Start ist gegen 20 Uhr am Klingspormuseum, dann geht es hinüber zum Haus der Stadtgeschichte, nächste Station ist das Deutsche Ledermuseum, das letzte Stück Klebeband wird im Hauptbahnhof ausgerollt: Dort ist das Projekt „achtzehn:52 – Hbf Alive!“ eine von insgesamt neun neuen Örtlichkeiten, die während der Nacht der Museen in Offenbach und Frankfurt zu entdecken sind. Das Projekt verwandelt den Hauptbahnhof in eine lebendige Galerie, und im Kunstverein Familie Montez dürfen Feierwillige zu den Klängen von DJ Frank Rox & The Rocket Man tanzen bis zum Morgengrauen.

Betrachten und Innehalten stehen auf dem Programm im Klingspormuseum (Herrnstraße 80), das der Stille nachspürt – mit Sparsamkeit der Mittel, Weißraum zwischen und im Umfeld der Schrift, optischer und akustischer Pause. Vertont wird die Stille von der Komponistin und Perkussionistin Limpe Fuchs im Duett mit der Künstlerin Ulrike Stoltz und Corinna Krebber, die den Text „silence“ von John Cage künstlerisch bearbeitet hat.

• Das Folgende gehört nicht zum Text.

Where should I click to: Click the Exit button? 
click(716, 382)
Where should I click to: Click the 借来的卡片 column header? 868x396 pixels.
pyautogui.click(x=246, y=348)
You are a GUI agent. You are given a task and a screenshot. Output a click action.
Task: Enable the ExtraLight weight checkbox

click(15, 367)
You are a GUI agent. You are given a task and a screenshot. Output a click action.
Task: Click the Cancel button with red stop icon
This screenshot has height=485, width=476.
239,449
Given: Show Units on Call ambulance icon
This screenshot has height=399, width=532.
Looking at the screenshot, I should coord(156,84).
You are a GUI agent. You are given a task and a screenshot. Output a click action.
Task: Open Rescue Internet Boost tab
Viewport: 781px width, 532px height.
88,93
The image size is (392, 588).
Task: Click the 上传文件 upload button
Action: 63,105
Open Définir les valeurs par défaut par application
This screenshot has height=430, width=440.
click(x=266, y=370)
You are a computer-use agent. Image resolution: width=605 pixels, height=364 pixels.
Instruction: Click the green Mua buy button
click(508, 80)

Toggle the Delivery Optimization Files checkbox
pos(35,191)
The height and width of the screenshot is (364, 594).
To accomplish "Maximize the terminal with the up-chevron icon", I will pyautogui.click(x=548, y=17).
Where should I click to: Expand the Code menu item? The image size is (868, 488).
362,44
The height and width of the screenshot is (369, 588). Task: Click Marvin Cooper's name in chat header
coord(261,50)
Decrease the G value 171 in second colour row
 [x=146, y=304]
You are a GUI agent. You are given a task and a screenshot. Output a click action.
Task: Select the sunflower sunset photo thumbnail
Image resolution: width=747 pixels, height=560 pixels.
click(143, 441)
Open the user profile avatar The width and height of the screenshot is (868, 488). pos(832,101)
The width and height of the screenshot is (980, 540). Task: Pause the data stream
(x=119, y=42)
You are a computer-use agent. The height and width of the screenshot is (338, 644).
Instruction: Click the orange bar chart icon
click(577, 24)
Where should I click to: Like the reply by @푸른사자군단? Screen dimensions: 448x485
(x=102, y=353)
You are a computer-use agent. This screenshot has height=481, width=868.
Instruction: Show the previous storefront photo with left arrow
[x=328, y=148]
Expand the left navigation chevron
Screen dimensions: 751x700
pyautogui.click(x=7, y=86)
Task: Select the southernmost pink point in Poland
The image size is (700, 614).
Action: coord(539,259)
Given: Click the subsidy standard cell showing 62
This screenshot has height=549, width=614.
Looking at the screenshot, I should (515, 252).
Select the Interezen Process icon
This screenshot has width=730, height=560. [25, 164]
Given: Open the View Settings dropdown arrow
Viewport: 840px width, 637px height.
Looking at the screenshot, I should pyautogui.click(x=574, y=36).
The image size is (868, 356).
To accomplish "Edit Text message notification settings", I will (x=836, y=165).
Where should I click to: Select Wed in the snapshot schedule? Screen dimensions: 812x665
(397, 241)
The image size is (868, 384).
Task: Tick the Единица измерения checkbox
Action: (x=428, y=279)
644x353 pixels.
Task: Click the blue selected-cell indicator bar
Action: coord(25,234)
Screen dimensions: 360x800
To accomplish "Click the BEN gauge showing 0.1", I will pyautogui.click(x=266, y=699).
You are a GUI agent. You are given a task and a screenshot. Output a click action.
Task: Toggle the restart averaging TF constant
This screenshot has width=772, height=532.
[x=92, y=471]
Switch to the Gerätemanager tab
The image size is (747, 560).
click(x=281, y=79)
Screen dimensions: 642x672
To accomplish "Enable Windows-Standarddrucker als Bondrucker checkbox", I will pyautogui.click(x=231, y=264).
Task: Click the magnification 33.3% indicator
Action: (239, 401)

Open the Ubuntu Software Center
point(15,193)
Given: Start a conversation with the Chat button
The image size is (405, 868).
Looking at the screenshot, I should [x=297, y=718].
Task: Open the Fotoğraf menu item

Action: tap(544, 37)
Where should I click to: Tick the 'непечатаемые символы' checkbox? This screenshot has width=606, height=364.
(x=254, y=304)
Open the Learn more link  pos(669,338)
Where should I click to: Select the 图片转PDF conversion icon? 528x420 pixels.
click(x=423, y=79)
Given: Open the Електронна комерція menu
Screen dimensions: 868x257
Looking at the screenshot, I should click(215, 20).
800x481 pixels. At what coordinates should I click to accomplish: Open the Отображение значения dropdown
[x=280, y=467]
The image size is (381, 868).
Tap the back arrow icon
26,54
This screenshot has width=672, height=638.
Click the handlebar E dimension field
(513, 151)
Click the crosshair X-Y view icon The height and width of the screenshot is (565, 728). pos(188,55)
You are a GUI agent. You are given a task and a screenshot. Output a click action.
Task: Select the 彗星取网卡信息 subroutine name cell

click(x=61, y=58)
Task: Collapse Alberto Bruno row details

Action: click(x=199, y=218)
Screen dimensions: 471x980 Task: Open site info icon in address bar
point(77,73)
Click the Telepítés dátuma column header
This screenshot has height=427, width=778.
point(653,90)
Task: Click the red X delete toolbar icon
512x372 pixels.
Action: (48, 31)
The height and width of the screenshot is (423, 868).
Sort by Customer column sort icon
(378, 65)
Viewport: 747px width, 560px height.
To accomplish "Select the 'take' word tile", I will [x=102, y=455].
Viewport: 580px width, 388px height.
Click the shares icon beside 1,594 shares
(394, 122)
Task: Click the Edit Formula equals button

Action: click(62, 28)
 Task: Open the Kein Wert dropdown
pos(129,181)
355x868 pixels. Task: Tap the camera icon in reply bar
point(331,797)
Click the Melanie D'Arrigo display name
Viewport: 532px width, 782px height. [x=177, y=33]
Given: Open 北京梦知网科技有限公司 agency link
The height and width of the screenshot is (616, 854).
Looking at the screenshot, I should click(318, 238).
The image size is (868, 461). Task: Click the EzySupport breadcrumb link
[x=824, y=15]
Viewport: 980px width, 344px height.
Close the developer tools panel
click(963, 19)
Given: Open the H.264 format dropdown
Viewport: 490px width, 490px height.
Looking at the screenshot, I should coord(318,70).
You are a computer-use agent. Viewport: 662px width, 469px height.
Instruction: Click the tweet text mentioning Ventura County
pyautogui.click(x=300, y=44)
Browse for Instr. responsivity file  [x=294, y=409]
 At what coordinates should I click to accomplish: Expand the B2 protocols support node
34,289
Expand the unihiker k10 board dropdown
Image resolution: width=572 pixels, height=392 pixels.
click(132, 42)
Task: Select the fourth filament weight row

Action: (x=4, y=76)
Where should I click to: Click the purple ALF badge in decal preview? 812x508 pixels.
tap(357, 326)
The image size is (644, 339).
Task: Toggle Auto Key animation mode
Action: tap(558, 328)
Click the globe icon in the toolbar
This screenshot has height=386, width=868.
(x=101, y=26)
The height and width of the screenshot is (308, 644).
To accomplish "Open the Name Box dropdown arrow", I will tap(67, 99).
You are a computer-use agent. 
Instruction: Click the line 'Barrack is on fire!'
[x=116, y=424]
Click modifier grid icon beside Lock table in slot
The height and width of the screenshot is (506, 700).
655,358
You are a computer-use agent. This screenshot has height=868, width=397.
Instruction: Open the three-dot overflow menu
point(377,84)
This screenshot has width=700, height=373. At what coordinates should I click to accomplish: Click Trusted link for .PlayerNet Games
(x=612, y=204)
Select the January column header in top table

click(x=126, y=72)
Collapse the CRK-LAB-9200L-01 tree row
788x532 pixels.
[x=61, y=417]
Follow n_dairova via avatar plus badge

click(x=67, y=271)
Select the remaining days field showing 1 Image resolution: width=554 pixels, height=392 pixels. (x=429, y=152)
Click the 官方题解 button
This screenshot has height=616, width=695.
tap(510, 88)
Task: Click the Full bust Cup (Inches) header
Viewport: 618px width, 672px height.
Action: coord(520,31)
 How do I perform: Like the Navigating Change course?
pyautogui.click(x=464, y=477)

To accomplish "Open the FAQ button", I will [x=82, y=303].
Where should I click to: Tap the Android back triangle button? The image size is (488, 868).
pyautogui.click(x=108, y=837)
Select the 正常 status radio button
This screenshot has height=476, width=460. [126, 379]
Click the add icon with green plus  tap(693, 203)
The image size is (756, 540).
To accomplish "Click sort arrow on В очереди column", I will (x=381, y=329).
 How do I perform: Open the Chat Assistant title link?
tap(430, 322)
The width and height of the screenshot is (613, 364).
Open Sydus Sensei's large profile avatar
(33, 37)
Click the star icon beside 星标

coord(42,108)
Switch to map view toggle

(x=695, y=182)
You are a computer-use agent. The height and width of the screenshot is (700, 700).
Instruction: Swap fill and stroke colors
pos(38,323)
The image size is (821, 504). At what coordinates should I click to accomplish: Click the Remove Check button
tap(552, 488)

Dem 100. Geburtstag dieses amerikanischen Musikers widmen sich auch Jens Barnieck am Piano und Ralf-Werner Kopp mit Trompete, die mit „49 Walzer für die Stadt Offenbach“ eine Cage-Partitur im Ledermuseum (Frankfurter Straße 86) realisieren. Dort dreht sich alles um Taschen und Koffer – und zwar in Massen und in höchster Qualität. Mit Marken wie Goldpfeil, Seeger, Picard oder Comtesse eroberten sich Offenbacher Lederwaren einen Weltmarkt. Auch Christian Dior, Louis Féraud oder Jil Sander ließen dort fertigen, wo die Besten saßen. Die Performance der Offenbacher Künstlerin Ina Juretzek auf die Geräuschkulisse aus der Lederwarenproduktion führt akustisch in die Hochzeit der Branche zurück. Lange bevor die Damen ihre Luxus-Container Gassi führten, versteckten sie sich hinter Fächern, blinzelten ihren Liebsten zu, schwenkten in geheimnisvollen Gesten ihre zierlichen Gebilde aus Horn und Schildpatt, Seide und Schwanenhaut.

Fantasievolle Reisen im Haus der Stadtgeschichte

Ob sie in geheimen Codes kommunizierten? Dieser Frage geht Karin Nedela nach in ihrer szenischen Lesung „Nur ein Hauch...“, zu der Talib Richard Vogl sie auf der Gitarre begleitet. Eine Ausstellung mit mehr als 50 Fächern vom Rokoko bis heute lässt der Fantasie ihren Raum.

Zu nicht minder fantasievollen Reisen lädt das Haus der Stadtgeschichte (Herrnstraße 61): Dort steht der Orient im Mittelpunkt der Nacht der Museen, mit den schönsten Lithografien aus dem Heiligen Land und Ägypten in der Industriehalle. Dr. Jürgen Eichenauer liest aus einer romantischen Reise in den Orient (1842) von David Roberts. Riad Kheder und Hannelore Marzi präsentieren orientalische Märchen mit Musik auf Ud und Riqq.

Ein kostenloser Pendelbus bringt Besucher von Museum zu Museum. Die Linie 4 sowie der historische Bus verbinden Frankfurt mit Offenbach. In der Mainmetropole steht außerdem eine historische Trambahn bereit.

Karten für die 13. Nacht der Museen, die beliebig oft Eintritt zu den teilnehmenden Museen und Einrichtungen garantieren, gibt es für 12 Euro an den üblichen Vorverkaufsstellen, am Abend an Ort und Stelle. Besitzer der „Museumsufer-Card“ haben freien Zugang.